The Federal Reserve’s shift to average inflation targeting made news during the quarter, potentially indicating that rates are likely to remain lower for even longer. U.S. Treasuries, as measured by the Bloomberg Barclays U.S. Government Bond Index, gained just 0.2%, lagging investment-grade bonds (as measured by the Bloomberg Barclays U.S. Aggregate Bond Index), which returned 0.6% in the third quarter.

Macroeconomic data remained mixed in the quarter. Although consumer spending increased 1% in August, lower unemployment assistance resulted in personal income declining 2.7% relative to July. Additionally, while there has been significant improvement in employment data, both initial and continuing jobless claims remain stubbornly high. Without further fiscal stimulus or a significant improvement in the labor situation, consumer confidence could face serious headwinds, which would drag on the economic recovery.

Industrial production rose for the fourth consecutive month in August, but at a much lower rate than earlier in the summer, possibly indicating a slowing recovery in manufacturing. Record low mortgages, pent-up demand and increased work from home capabilities led to an improved Q3 for housing with home prices up 4.8% in July, compared to 2019.

Outlook

Equity market gains continued through another quarter, but we believe caution is warranted.
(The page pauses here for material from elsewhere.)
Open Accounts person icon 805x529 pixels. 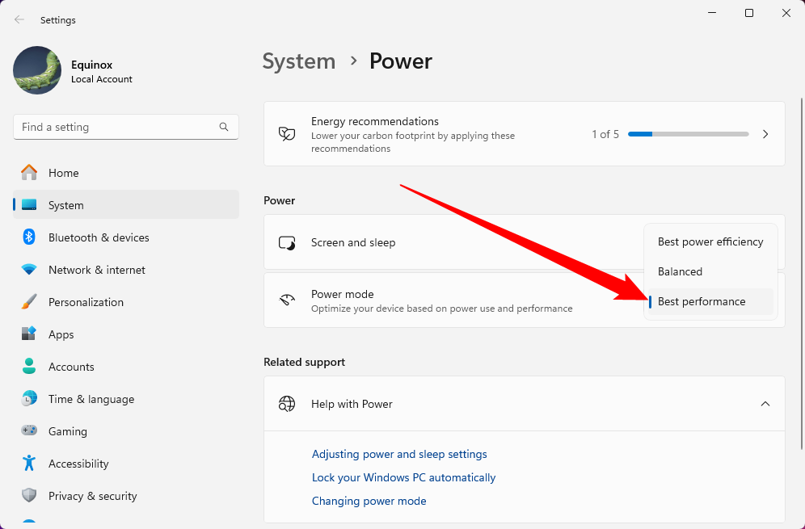29,367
The market has been heavily skewed toward a narrow band of high-growth stocks and if the market continues higher, we would expect a certain amount of profit taking following what has been a multiple-expansion driven rally, specifically within the tech sector.

As we enter the fourth quarter of this unusual year, there is still much uncertainty and rising COVID-19 case counts, combined with a very different kind of election cycle, are among the factors likely to increase volatility.
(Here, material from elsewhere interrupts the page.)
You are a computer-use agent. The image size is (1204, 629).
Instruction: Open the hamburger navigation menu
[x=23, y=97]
These two factors, along with the combination of fading benefits from fiscal stimulus, potential for absence of additional stimulus, encouraging progress on the vaccine front, growing speculation about rotation into cyclical and value focused sectors, and continued tension between the U.S. and China are the main items we are watching for the remainder of 2020.

Disclaimer
Waycross Partners, LLC (“Waycross”) is an independent, privately owned investment management firm registered with its principle place of business in Louisville, Kentucky. Waycross offers investment strategies to our clients, which are made up of institutional and high net worth individuals. This material is for informational purposes only and is neither an offer nor solicitation to invest. Please read all offering memorandum, ADVs, and other risk disclosures before investing. Any projections, market outlooks or estimates in this document are forward looking statements and are based upon certain assumptions. Other events which were not taken into account may occur and may significantly affect the returns or performance . Any projections, outlooks or assumptions should not be construed to be indicative of the actual events which will occur. The enclosed material is confidential and not to be reproduced or redistributed in whole or in part without the prior written consent of Waycross Partners. The information in this material is only current as of the date indicated, and may be superseded by subsequent market events or for other reasons. Statements concerning financial market trends are based on current market conditions, which will fluctuate. Any statements of opinion constitute only Waycross Partners’ current opinions, which are subject to change and which Waycross Partners does not undertake to update.